Dona Zizi acordou suada. Ainda estava escuro. Pegou o despertador. Quatro e pouco da manhã. Instintivamente, pegou o bloquinho de recados que deixava ao lado da cama – desde menina, anotava seus sonhos para estudá-los depois – e rabiscou os seis números. Deitou-se novamente e dormiu.

Na manhã seguinte, tomando café, começou a relembrar do sonho. Fez força para se lembrar do rosto do homem, mas foi em vão. Mal se lembrava do parque. Os números, porém, ela sabia de cor. 2. 4. 7. 8. 17. 21. Não precisava nem consultar o bloquinho.

Começou a pensar. Se jogasse na Mega-Sena, não iria ganhar. Era bobagem. Eram apenas números. Mas, se não jogasse, passaria o resto da vida pensando nisso.
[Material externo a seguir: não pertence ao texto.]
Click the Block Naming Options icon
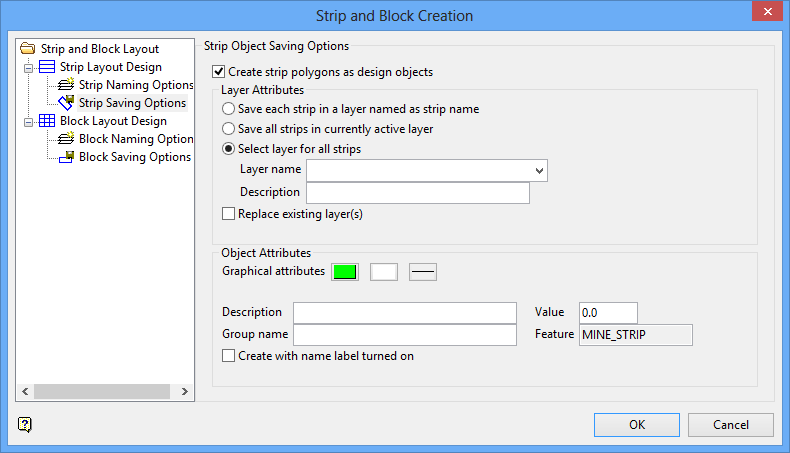The image size is (790, 453). click(67, 139)
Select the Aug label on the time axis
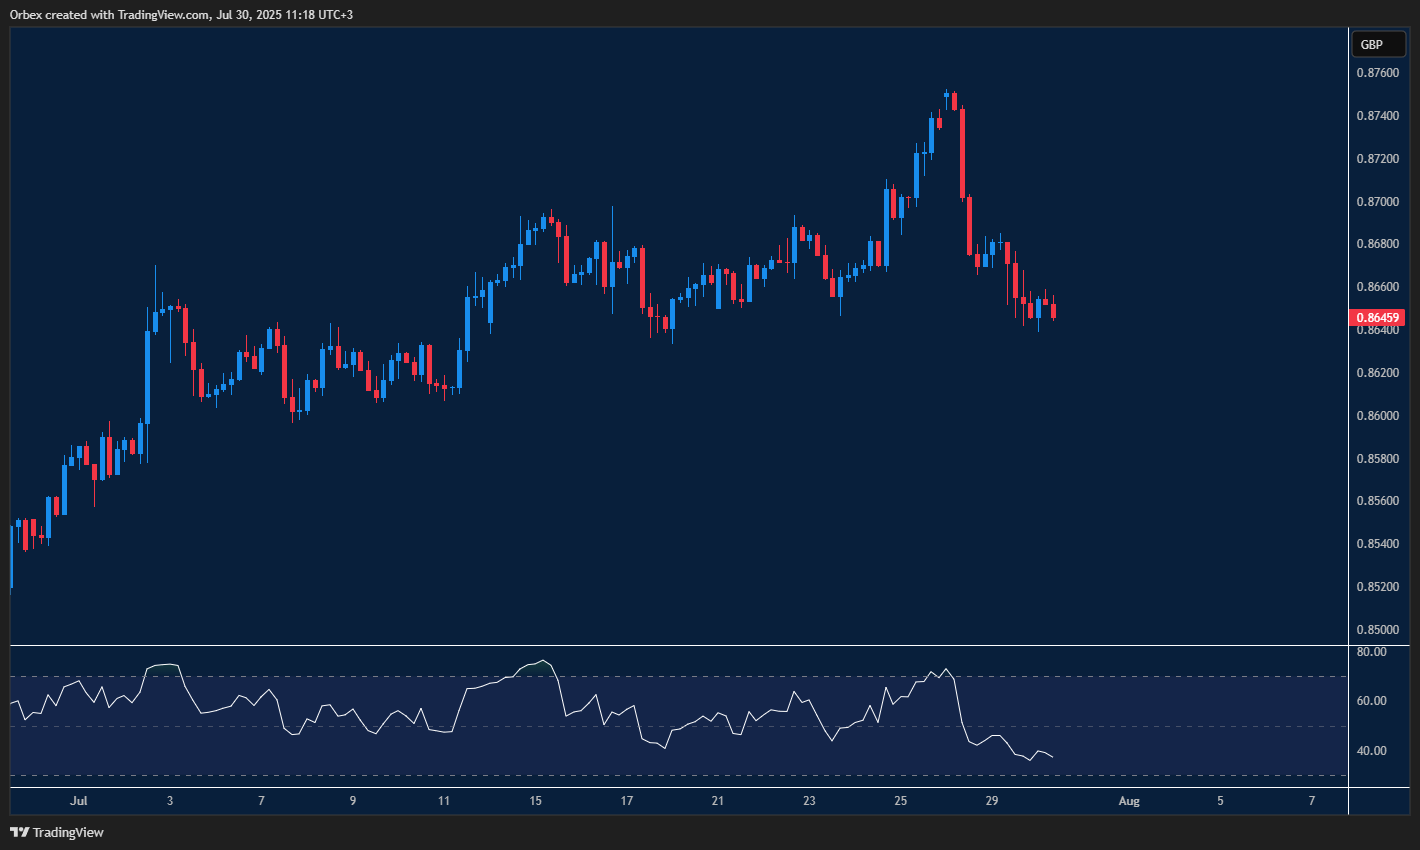Viewport: 1420px width, 850px height. [1129, 800]
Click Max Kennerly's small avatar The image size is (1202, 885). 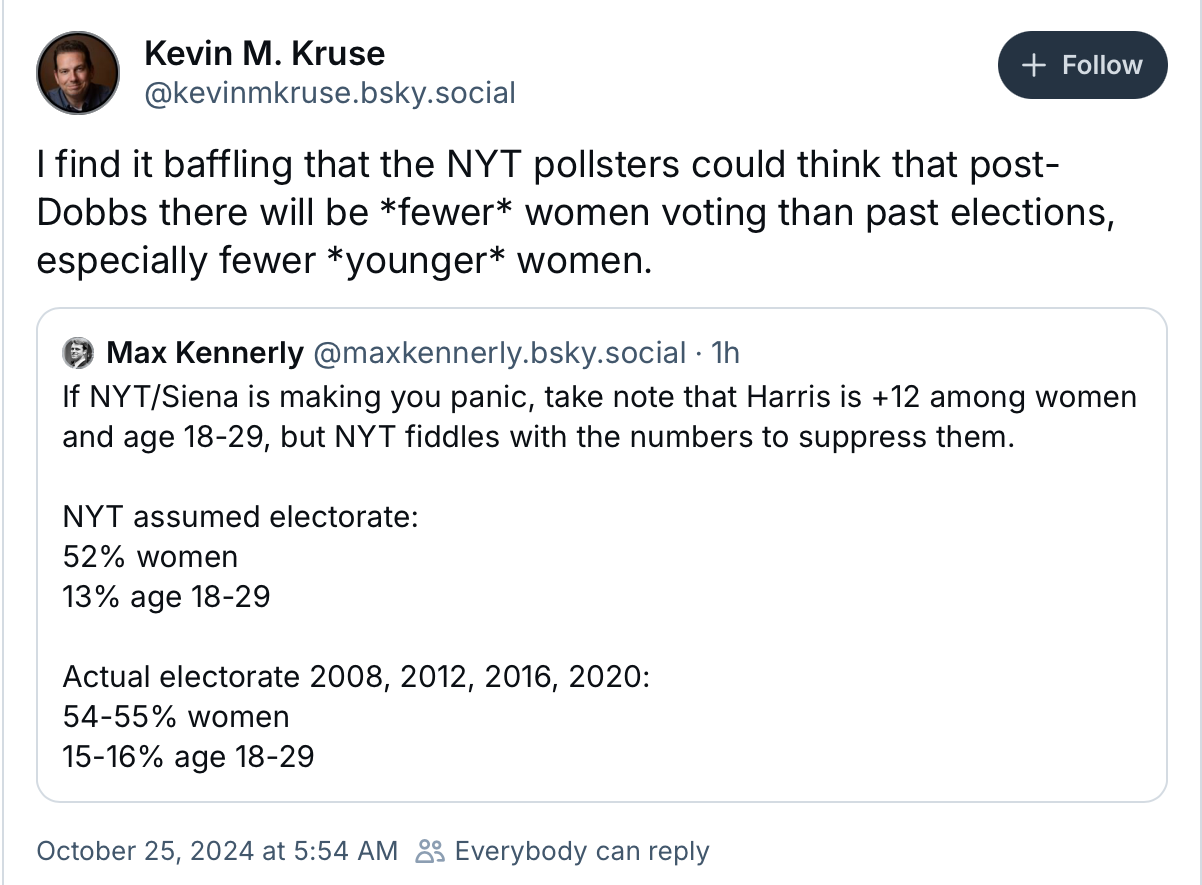pyautogui.click(x=78, y=353)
Antes de terminar seu pão com geléia, havia tomado uma decisão. Jogaria, apenas para ter certeza de que não ganharia. Claro que jamais contaria o sonho para alguém, mas iria à lotérica e faria um jogo, somente para tirar a prova dos nove, como ela gostava de dizer.

E, assim, na volta do banco, passou na casa lotérica e apostou. 2. 4. 7. 8. 17. 21. Voltou para casa e guardou o comprovante do jogo, com os números, na sala, abaixo do porta-retratos com a foto do Gilberto. Dois dias depois, folheando o jornal depois do almoço, avistou os números sorteados da semana. Sentiu um frio na barriga, mas fez força para ignorar a sensação.

Errou todos. Não passou nem perto de acertar algum.

Foi até a sala, pegou o volante da lotérica e o amassou satisfeita.

– Eu sempre disse. Não existe isso. É coisa de gente mentirosa. Agora sim está mais que provado.

Caminhou até a cozinha para jogar o papel fora, mas mudou de ideia no meio do caminho. Deu meia volta, abriu a carteira e colocou o papel ali dentro, após desamassá-lo sobre o móvel. Iria guardar aquilo como prova daquilo que sempre disse: ler as cartas era um trabalho honesto e nunca havia feito ninguém rico.

E, assim, continuou tocando a vida, prevendo a sorte das vizinhas.

Felizmente, ela nunca se deu ao trabalho de olhar os números com calma. Caso ela fizesse isso, talvez percebesse que não os números não eram da Mega-Sena. E talvez ela pegasse o telefone – somente por curiosidade, para ver o que aconteceria – e discaria 2478-1721. E então descobriria que o falecido Gilberto, O Gilberto que não bebia, não fumava e falava baixo, tinha outra família há mais de dez anos: mulher e três filhos – dois gêmeos –que recebiam as visitas do pai a cada quinze dias, quando ele contava para Zizi que precisava viajar a trabalho.

4 leitores:

C'est la vie disse...

Sabe o que eu acho? Foi melhor ela não ter ligado os fatos. Às vezes, a ignorância é uma amiga, principalmente qdo não se pode mais atacar/trucidar/arrancar os cabelos do sujeito que vivia vida dupla. Hahaha, adorei o texto e vou tentar jogar na MS com esses números aí... Quem sabe dá sorte?

Francine Ribeiro disse...

Cara, muito bom! Adoro o ritmo dos seus textos! Parabéns!
Quanto aos sonhos, eles são assustadores, algumas vezes..

Anônimo disse...

Que texto gostoso de se ler! Você tem o estilo de escrita que eu mais aprecio.

Anônimo disse...

Que texto gostoso de se ler! Você tem o estilo de escrita que eu mais aprecio.